Nancy Ruzycki, Ph.D., an instructional associate professor in the Department of Materials Science & Engineering, is the principal investigator of a grant from the Florida Department of Education, Career and Technology Division to teach middle and high school teachers about the new Florida AI Career Frameworks and courses, and to support teachers in building foundational knowledge for the teaching of AI concepts.  As part of this grant, Ruzycki received $50,000 dollars to design and develop the middle and high school AI contest for SECME and to bring Florida SECME students to the pilot AI contest. Over 15 teams and nearly 50 students participated in the AI contest.

 “SECME has always had mousetrap cars and water bottle rockets, which is great. Having an AI component acknowledges the shifting landscape of computer engineering,” she said. “AI is the future. The next wave of engineering is computation based. We came up with this concept for an AI contest that focuses on ethics and design. Moving forward we will add this to the roster as we modernize SECME.” 

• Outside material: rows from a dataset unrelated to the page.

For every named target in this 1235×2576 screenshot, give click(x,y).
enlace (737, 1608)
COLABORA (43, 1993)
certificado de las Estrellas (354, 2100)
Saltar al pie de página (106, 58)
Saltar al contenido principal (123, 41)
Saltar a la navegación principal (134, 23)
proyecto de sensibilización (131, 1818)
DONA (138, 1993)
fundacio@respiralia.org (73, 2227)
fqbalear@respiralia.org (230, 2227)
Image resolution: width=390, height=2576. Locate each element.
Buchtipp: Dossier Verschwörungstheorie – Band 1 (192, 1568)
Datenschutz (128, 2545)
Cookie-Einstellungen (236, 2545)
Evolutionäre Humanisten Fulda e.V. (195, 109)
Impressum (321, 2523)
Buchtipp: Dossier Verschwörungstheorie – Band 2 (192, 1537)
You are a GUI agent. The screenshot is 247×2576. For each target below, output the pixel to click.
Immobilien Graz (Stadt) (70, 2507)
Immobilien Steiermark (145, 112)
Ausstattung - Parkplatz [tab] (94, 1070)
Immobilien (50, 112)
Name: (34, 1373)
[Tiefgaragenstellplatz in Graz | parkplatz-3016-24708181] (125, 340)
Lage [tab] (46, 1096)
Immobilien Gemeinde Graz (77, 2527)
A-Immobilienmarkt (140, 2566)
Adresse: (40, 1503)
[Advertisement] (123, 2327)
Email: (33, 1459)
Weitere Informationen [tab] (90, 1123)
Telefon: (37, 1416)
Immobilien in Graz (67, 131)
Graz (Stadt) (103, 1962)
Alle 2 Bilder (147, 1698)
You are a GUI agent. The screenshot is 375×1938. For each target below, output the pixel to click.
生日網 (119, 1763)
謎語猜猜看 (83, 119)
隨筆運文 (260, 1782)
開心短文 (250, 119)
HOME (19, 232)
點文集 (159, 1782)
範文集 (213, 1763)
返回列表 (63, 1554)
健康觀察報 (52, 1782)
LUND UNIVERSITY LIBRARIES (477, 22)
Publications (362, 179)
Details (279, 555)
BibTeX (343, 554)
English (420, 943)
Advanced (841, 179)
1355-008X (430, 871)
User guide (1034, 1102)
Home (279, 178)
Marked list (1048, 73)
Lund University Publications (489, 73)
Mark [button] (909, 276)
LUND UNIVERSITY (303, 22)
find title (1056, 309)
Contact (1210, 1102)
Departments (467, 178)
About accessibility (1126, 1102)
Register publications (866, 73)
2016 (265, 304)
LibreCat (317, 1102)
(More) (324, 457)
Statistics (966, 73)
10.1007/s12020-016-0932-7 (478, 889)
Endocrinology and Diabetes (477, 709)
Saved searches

For many students, this was their first trip away from home, their first trip away from their families, and their first time visiting a college campus. Some expressed motivation to continue their education in STEM and in engineering, some hoping to one day matriculate at UF. Carla Lett, a coordinator from Williamson in Mobile, Alabama hopes that the SECME competition event “Gives them exposure to learn some new things, and to open them up to new experiences.”